Not everything was a winner. A variant of these doughnuts made from mashed persimmons, found on street stalls across the city, proved strangely lacking in the fruit’s flavour; we tried four or five before we finally admitted they just didn’t live up to their promise. Then there was Fenzhengrou, a heap of beef steamed in rice flour, that had an uncanny and unwelcome resemblance to boxed Paxo stuffing.
Worst of all was a mysterious bowl of grey-ish gruel, flavoured with pepper and cumin, but topped with nuts and sweet bread sticks. An aggressive assault of the sweet and the savoury simultaneously, this was not just bad but utterly alien, a food I cannot imagine anyone actually enjoying - and yet, they must.

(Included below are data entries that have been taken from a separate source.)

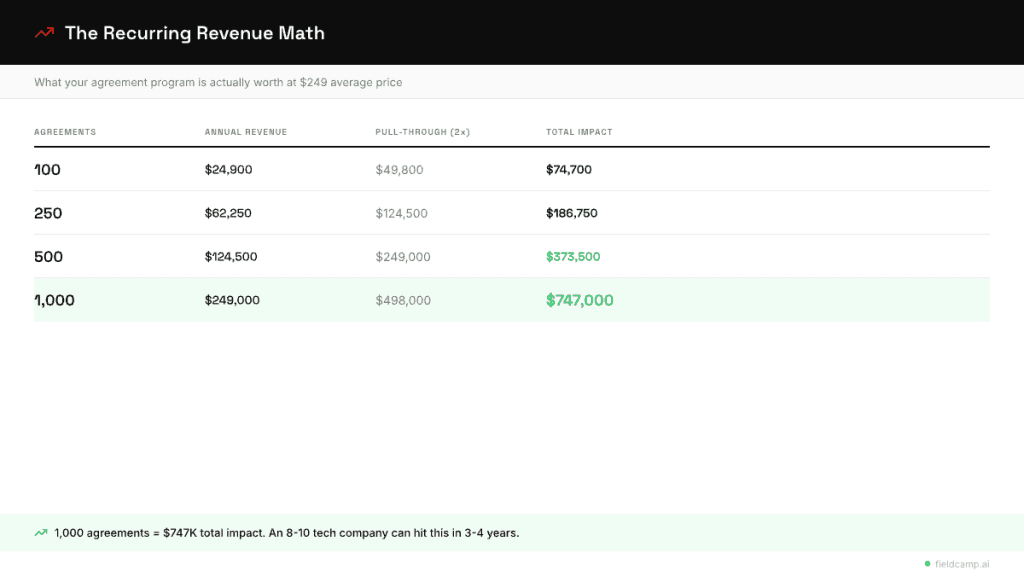
Task: Click the green dot beside fieldcamp.ai
Action: [927, 564]
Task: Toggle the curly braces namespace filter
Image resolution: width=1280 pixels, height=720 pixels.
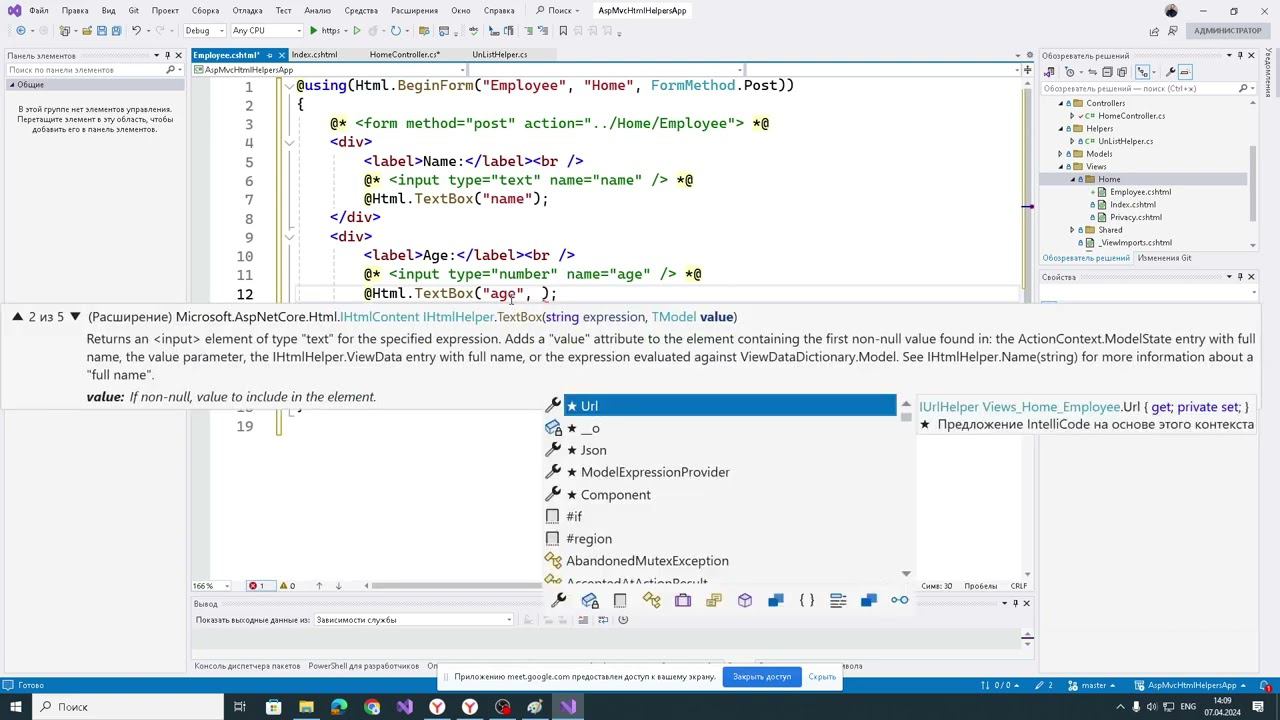Action: click(x=806, y=600)
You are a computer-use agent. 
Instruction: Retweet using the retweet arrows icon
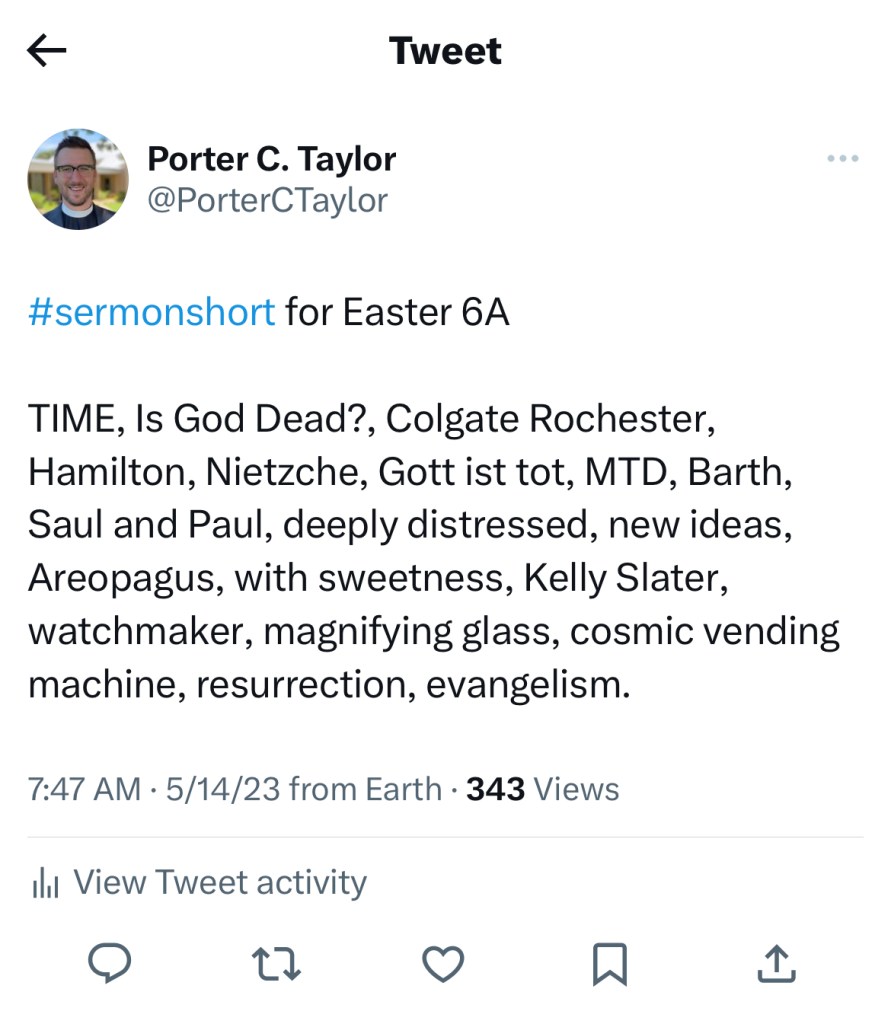276,963
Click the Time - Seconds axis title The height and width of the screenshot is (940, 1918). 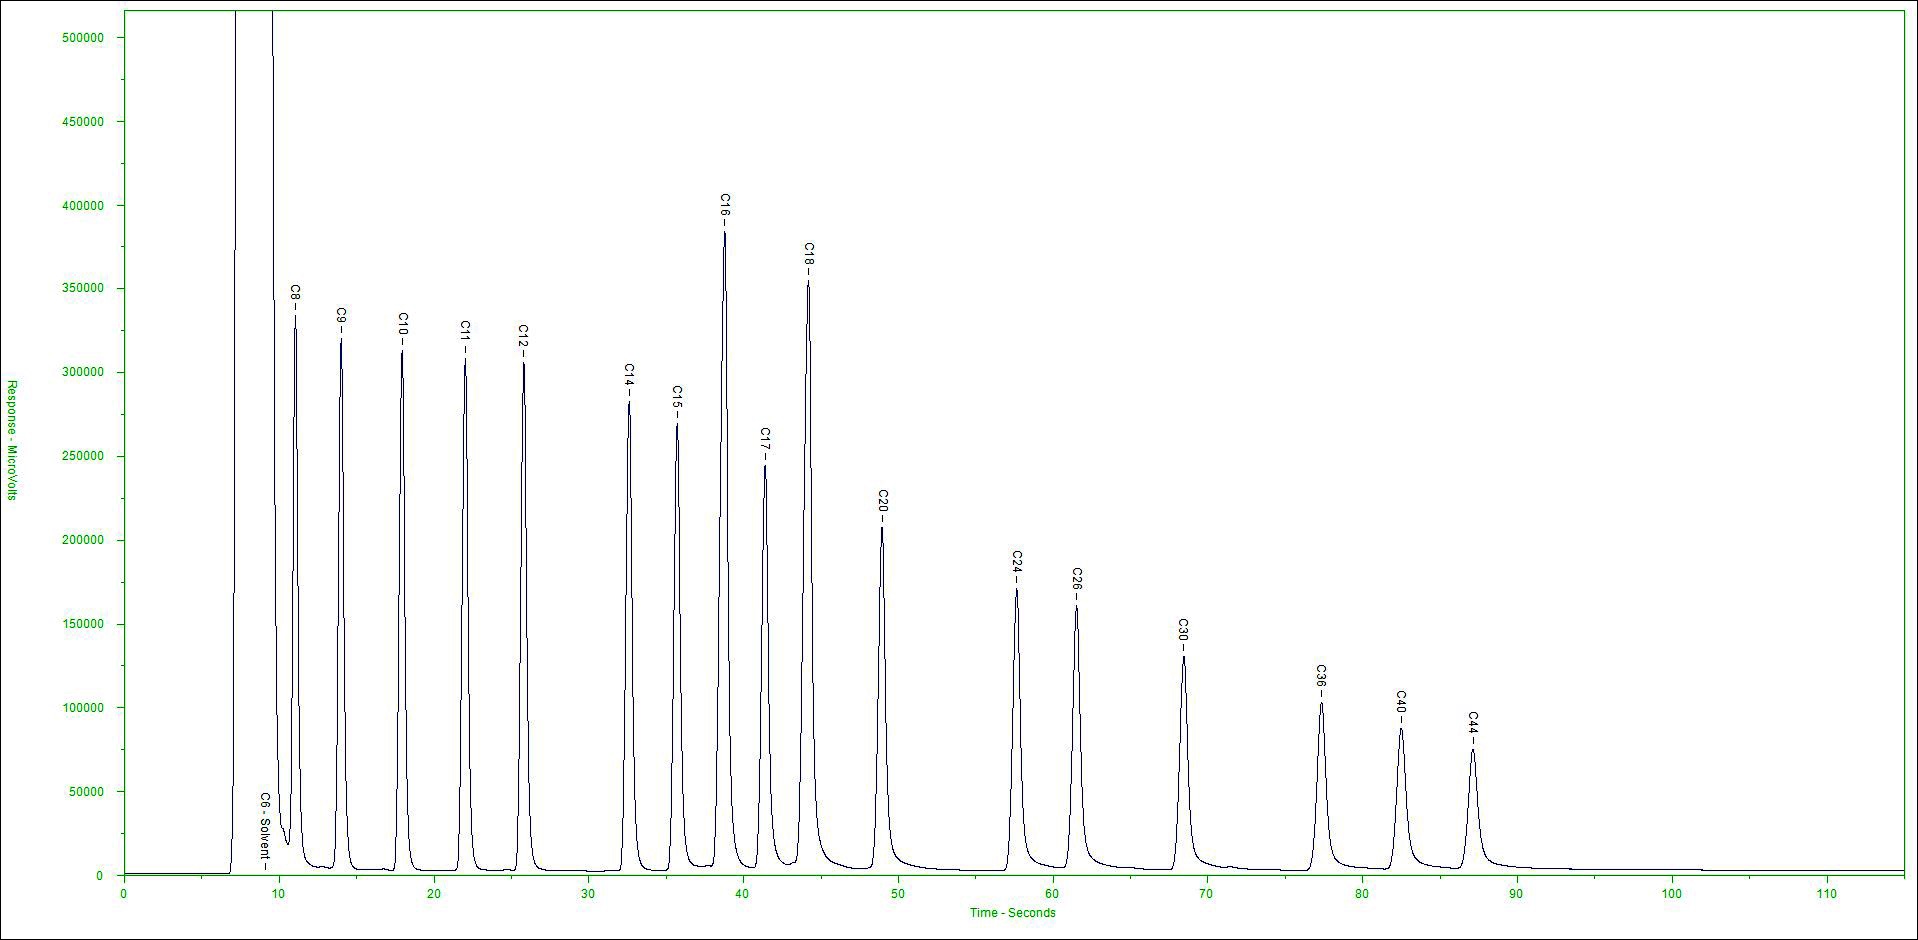click(x=1012, y=912)
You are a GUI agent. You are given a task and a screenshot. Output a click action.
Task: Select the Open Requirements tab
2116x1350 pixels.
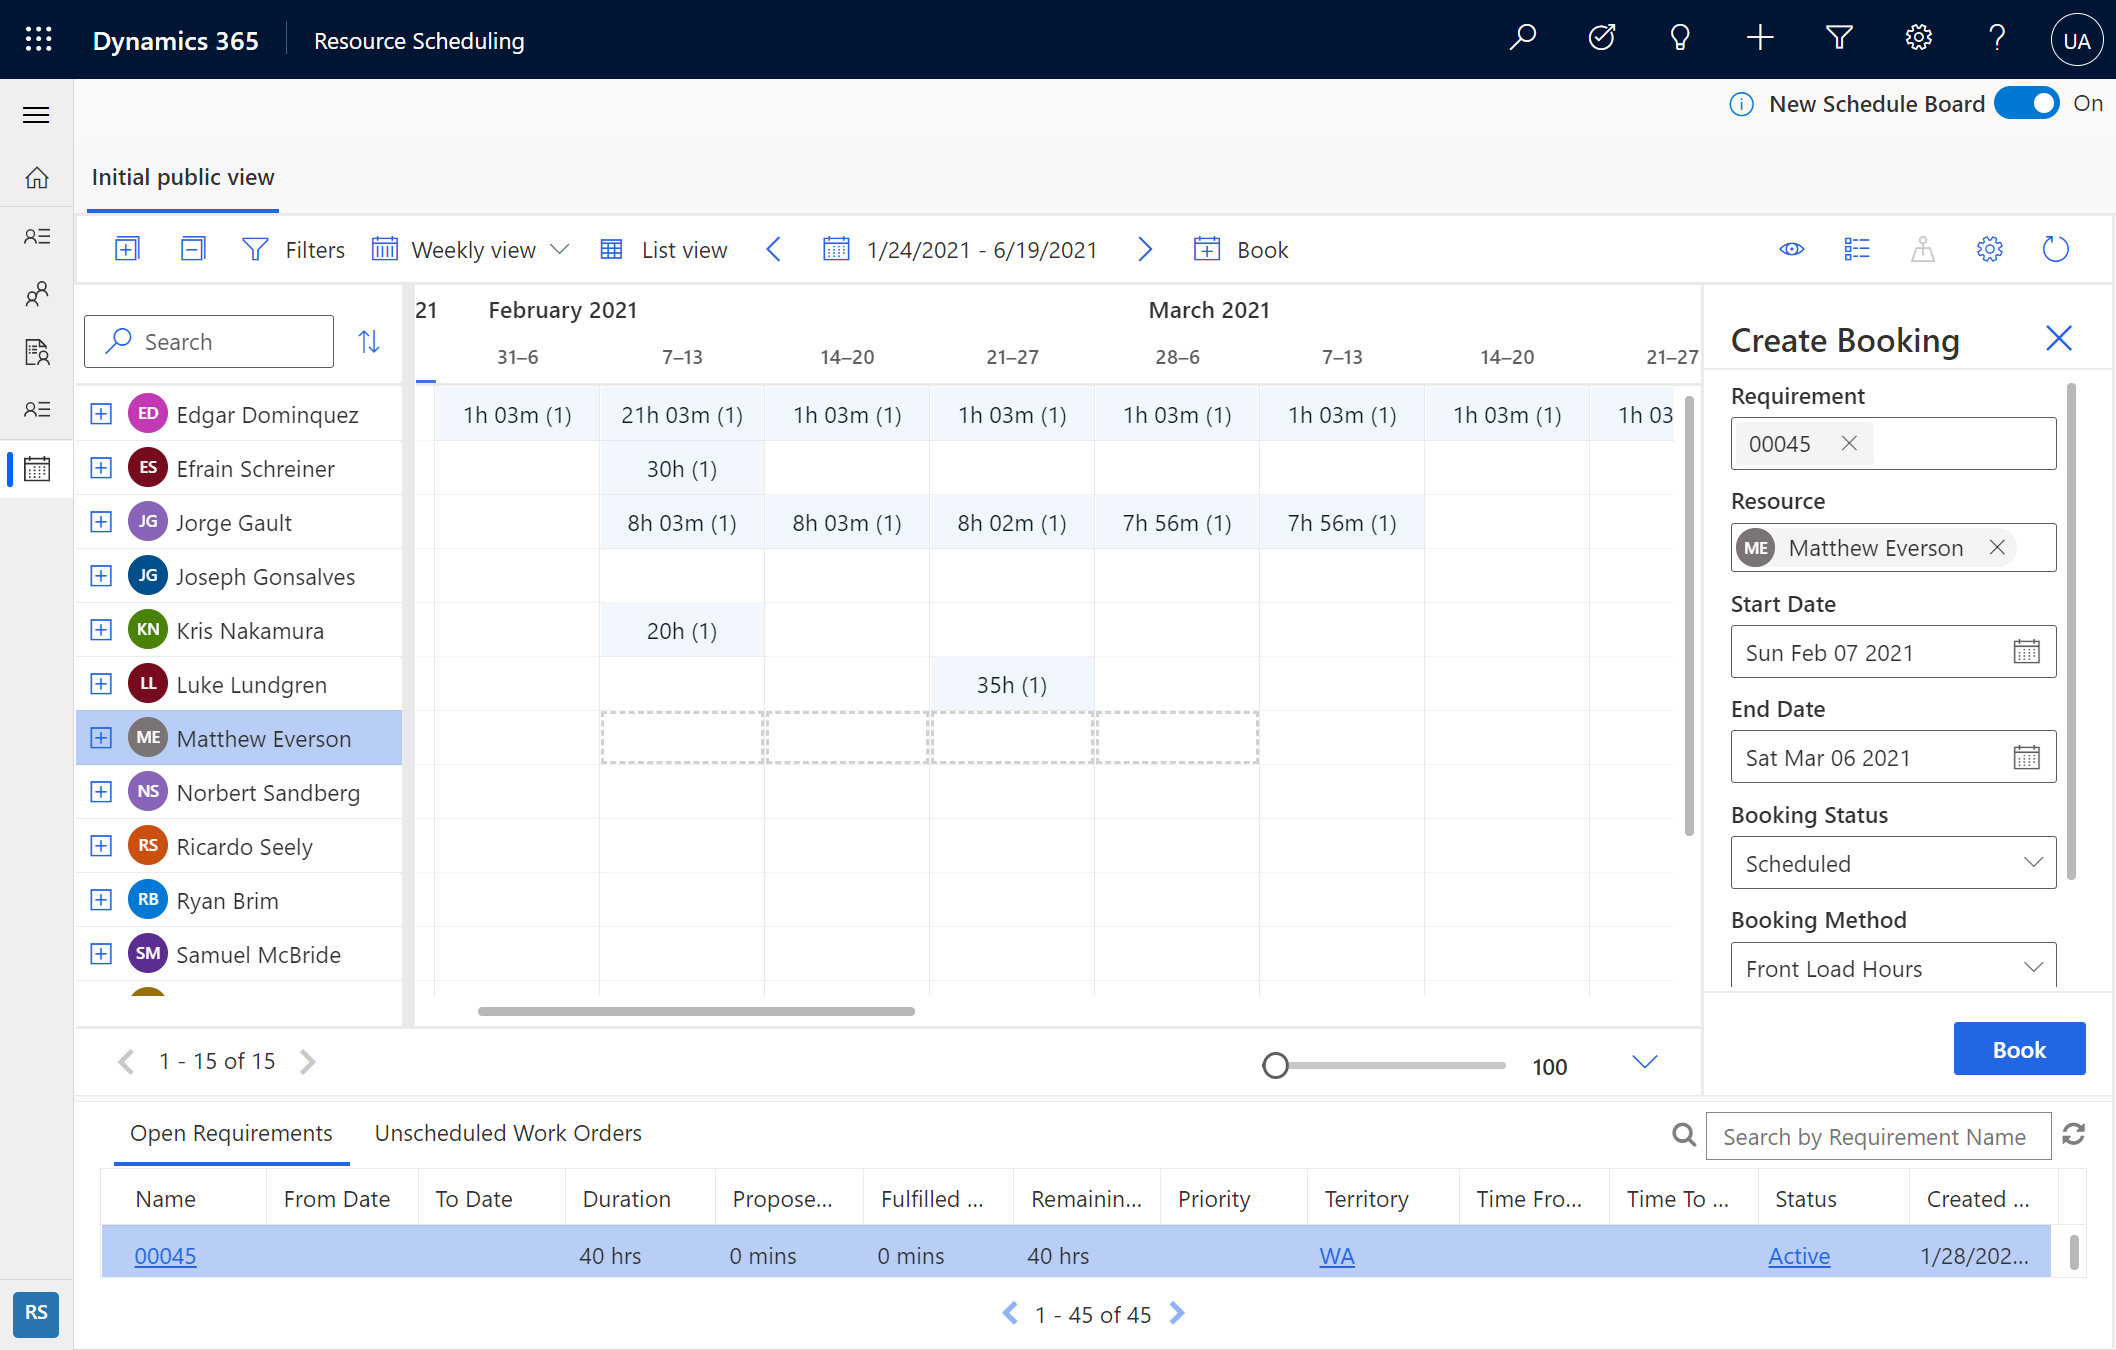pos(231,1131)
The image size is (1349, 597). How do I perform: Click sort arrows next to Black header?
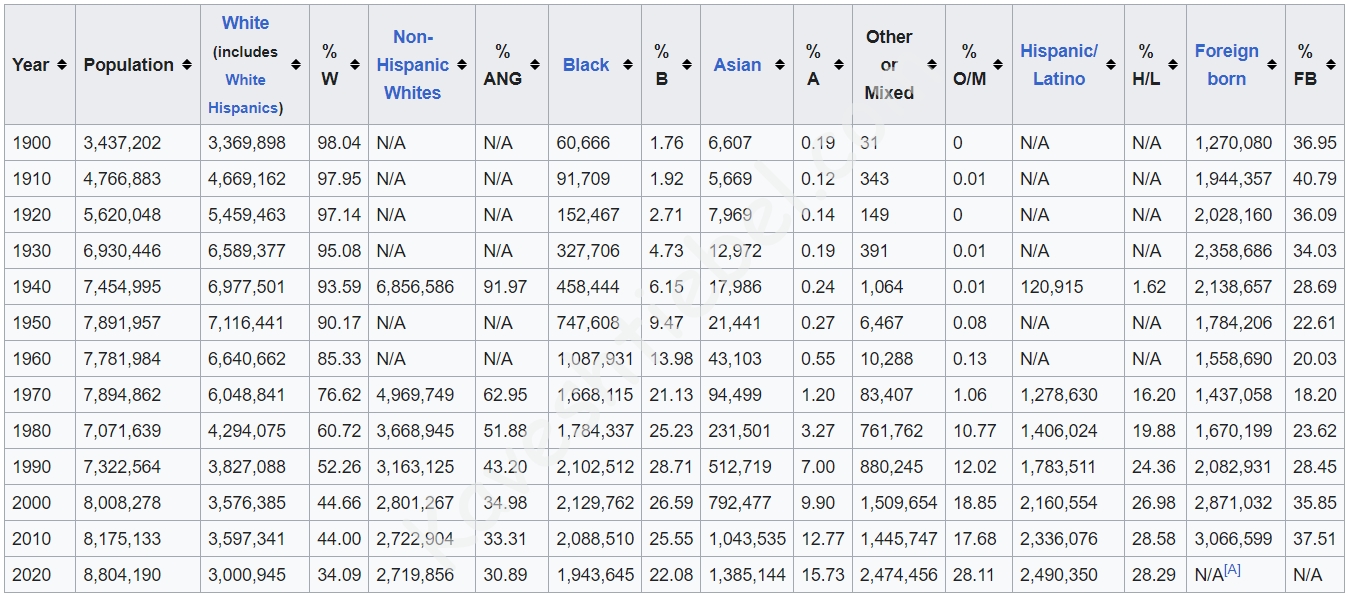[627, 65]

Perhaps afraid of more bad biang biang, I turned my focus to roujiamo - the ‘Chinese burger’ that takes second billing to belt noodles across London’s Xi’An restaurants. Available in either beef or pork, depending on whether you’re in a Muslim joint or not, this isn’t very close to a burger at all: it’s a flat bun, steamed and then pan-fried for a sear, filled with stewed meat.
Across our first two days I ordered a spread of these from different stalls to get my head round the range: some too lean, some too salty, some too bland. Most places offered the dense, puck-shaped buns I expected, but some twisted the dough into spirals that shattered into crisp shards with every bite. The good stalls chopped the meat to order, occasionally even mixing a slice or two of green chilli in to cut through the salt.
The best roujiamo I ate came on our third day, and it was also my last - I couldn’t imagine I could do better anywhere else. Located outside the Hui part of town, Qinyu’s roujiamo are packed with a mix of lean pork and dripping fat, packed into one of the flatter style buns, the dough’s density needed to soak up the juicy, wobbly meat.
The option to add extra pork proved foolhardy, throwing the sandwich out of balance and making it a salty, greasy mess - the same trap set by the McDonald’s triple cheeseburger - but the standard order was exceptional, deeply savoury without overwhelming. If China had a bigger drinking culture, this would be a pretty unbeatable 2am order.
Emboldened by finding roujiamo to beat those back home, not to mention some other excellent noodles along the way, I did eventually dare to try biang biang again, this time trusting in a recommendation for a small restaurant named Ai Hua, apparently famed for its habit of serving dishes in large metal mixing bowls.
This was more like what I’d been looking for. Springy, chewy strands of noodle tossed in a light mix of chilli, oil, and vinegar, crisp steamed greens there for a contrasting texture. The only thing this bowl had in common with my first was the bottle of Ice Peak I drank alongside it, a citrusy thread of continuity to my time in Xi’An.
Truth be told, I still prefer Xi’An Impression’s version, though that might well be a me thing. Just as they expanded my boundaries for Chinese food, perhaps they set them for biang biang, as firmly as my mum’s cooking dictated what counts as a proper Sunday roast.
There’s a flicker of disappointment in my failure to find even better biang biang, but a comfort too, if only to be able to say with some confidence that the version I eat at home holds up to the source material. Maybe there aren’t loftier heights (lengths?) for biang biang mian to reach, but that only means I’ve been spoiled by eating the best - and it’s only a delivery app away.